▶ **What you should do**: Look through the data below for the line with "Farben (89, 2336)", and transcribe it exactly together with each line after it up to and including the line with "MiStore Australia Pty Ltd (970, 1643)". Give nothing else.

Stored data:
-*-*-
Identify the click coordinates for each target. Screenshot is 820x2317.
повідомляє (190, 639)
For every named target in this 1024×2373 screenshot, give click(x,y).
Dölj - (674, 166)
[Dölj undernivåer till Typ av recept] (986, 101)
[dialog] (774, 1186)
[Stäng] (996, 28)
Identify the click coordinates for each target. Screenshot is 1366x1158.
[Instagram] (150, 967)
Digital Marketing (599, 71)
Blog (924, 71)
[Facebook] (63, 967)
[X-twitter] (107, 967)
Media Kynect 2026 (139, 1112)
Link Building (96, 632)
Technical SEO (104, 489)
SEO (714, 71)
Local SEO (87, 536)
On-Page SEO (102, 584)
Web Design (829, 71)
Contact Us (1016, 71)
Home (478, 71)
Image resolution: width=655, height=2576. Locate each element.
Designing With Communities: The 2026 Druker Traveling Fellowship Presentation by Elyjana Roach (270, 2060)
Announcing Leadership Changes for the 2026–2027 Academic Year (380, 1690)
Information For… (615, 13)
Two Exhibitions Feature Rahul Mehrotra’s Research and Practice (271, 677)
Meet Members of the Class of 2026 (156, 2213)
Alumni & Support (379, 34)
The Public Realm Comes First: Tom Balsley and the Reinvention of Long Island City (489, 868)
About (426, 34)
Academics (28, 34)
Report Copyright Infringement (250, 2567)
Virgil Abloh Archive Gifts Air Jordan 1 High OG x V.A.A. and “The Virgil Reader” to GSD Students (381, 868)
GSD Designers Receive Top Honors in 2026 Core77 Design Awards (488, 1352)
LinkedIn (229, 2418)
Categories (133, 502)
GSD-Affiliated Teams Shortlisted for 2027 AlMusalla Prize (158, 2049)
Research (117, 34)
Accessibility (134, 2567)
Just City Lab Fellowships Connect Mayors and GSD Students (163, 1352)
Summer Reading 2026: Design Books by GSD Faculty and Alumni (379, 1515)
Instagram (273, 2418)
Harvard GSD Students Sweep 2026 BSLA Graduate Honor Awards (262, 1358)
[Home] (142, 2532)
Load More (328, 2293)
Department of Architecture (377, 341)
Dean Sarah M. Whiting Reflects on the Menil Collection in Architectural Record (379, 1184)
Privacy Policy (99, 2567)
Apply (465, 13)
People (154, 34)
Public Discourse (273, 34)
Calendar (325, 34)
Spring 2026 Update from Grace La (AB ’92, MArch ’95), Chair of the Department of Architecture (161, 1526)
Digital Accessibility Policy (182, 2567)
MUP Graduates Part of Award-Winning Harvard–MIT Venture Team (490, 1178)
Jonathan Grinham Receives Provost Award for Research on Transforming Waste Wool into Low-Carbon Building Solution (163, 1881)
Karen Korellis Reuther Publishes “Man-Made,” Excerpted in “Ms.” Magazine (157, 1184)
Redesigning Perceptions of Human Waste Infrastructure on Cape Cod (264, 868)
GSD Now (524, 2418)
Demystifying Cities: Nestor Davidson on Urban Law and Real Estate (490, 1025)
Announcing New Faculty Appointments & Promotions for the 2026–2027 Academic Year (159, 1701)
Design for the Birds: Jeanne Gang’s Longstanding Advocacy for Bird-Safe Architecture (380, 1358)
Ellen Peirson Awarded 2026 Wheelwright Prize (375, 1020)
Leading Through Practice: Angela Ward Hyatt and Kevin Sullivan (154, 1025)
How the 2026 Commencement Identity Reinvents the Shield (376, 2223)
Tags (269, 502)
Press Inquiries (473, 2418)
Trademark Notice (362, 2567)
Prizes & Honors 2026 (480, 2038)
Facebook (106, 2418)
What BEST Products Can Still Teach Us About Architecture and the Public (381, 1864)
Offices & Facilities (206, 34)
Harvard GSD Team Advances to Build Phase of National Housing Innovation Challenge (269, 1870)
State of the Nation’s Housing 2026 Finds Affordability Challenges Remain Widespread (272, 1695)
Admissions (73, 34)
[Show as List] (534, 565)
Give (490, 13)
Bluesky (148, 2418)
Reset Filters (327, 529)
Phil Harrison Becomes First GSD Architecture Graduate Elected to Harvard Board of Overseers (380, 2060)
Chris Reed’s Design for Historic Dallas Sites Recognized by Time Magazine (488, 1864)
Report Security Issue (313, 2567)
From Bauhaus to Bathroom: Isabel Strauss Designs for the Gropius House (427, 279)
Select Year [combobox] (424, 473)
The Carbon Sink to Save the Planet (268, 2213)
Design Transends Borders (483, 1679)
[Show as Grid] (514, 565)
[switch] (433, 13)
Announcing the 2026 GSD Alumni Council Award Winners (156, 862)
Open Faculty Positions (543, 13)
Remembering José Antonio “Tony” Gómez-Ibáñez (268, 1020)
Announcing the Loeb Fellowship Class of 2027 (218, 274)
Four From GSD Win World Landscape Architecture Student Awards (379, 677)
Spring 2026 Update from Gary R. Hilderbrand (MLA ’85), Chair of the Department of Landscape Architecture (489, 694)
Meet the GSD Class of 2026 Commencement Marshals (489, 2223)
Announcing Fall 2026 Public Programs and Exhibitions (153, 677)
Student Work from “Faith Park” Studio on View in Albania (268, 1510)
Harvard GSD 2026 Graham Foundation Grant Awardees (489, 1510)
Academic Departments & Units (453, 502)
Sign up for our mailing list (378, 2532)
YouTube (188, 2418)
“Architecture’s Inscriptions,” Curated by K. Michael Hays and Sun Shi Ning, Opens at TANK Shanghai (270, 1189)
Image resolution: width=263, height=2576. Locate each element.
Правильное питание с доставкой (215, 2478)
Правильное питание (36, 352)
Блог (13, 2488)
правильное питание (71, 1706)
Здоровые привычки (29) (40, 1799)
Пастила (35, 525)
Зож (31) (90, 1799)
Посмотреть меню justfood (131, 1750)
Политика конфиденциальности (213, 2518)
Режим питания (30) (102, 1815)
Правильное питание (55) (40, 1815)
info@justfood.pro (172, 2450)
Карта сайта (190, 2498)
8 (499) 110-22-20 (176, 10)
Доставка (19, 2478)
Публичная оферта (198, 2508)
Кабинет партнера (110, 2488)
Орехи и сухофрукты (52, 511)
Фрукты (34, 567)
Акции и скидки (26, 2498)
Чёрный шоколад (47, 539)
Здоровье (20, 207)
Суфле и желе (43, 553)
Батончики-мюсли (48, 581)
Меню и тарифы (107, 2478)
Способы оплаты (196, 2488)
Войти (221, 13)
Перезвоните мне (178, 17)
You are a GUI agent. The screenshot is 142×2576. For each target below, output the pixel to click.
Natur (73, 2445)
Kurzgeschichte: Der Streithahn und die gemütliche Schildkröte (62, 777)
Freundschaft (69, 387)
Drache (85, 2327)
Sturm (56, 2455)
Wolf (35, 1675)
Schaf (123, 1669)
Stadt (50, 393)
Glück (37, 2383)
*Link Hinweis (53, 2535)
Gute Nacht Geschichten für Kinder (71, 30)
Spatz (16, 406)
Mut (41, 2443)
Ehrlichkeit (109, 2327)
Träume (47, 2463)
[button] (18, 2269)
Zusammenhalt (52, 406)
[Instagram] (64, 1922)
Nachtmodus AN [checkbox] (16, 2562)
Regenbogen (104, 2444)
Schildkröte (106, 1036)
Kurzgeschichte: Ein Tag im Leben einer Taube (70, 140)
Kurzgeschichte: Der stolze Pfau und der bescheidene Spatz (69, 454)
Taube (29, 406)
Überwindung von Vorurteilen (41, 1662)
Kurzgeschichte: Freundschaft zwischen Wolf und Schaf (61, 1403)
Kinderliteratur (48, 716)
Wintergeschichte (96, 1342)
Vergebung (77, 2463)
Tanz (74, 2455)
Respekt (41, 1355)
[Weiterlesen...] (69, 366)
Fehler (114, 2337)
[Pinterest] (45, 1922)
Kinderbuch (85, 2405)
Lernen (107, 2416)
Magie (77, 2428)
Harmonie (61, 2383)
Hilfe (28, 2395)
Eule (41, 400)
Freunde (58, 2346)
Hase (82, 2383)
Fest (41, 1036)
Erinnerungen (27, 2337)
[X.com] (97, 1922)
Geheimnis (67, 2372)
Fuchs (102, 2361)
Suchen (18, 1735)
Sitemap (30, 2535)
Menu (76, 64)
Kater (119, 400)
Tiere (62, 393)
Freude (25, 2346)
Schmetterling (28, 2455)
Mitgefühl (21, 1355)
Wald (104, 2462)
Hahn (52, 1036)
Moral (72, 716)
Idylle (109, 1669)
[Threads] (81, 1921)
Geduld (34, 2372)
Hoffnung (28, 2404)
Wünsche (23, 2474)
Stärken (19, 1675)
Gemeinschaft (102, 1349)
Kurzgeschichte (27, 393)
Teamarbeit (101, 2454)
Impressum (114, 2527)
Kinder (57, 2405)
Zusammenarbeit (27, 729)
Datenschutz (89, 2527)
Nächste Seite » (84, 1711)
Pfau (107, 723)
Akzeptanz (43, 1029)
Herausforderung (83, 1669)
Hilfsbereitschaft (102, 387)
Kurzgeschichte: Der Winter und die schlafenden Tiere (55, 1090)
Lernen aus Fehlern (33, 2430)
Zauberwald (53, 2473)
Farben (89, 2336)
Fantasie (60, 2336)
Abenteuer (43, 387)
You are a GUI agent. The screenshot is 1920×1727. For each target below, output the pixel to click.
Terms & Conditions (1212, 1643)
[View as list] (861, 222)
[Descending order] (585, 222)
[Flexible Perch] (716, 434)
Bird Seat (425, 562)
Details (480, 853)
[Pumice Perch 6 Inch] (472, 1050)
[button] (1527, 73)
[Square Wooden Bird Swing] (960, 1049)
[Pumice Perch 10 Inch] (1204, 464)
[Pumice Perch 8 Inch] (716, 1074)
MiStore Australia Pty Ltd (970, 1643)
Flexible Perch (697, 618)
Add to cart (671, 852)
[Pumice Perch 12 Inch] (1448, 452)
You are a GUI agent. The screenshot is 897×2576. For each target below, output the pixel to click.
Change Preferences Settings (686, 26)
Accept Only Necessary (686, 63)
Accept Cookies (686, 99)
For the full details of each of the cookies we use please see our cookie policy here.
-*-*-
▶ **Answer section**:
Farben (89, 2336)
Fantasie (60, 2336)
Abenteuer (43, 387)
You are a GUI agent. The screenshot is 1920×1727. For each target below, output the pixel to click.
Terms & Conditions (1212, 1643)
[View as list] (861, 222)
[Descending order] (585, 222)
[Flexible Perch] (716, 434)
Bird Seat (425, 562)
Details (480, 853)
[Pumice Perch 6 Inch] (472, 1050)
[button] (1527, 73)
[Square Wooden Bird Swing] (960, 1049)
[Pumice Perch 10 Inch] (1204, 464)
[Pumice Perch 8 Inch] (716, 1074)
MiStore Australia Pty Ltd (970, 1643)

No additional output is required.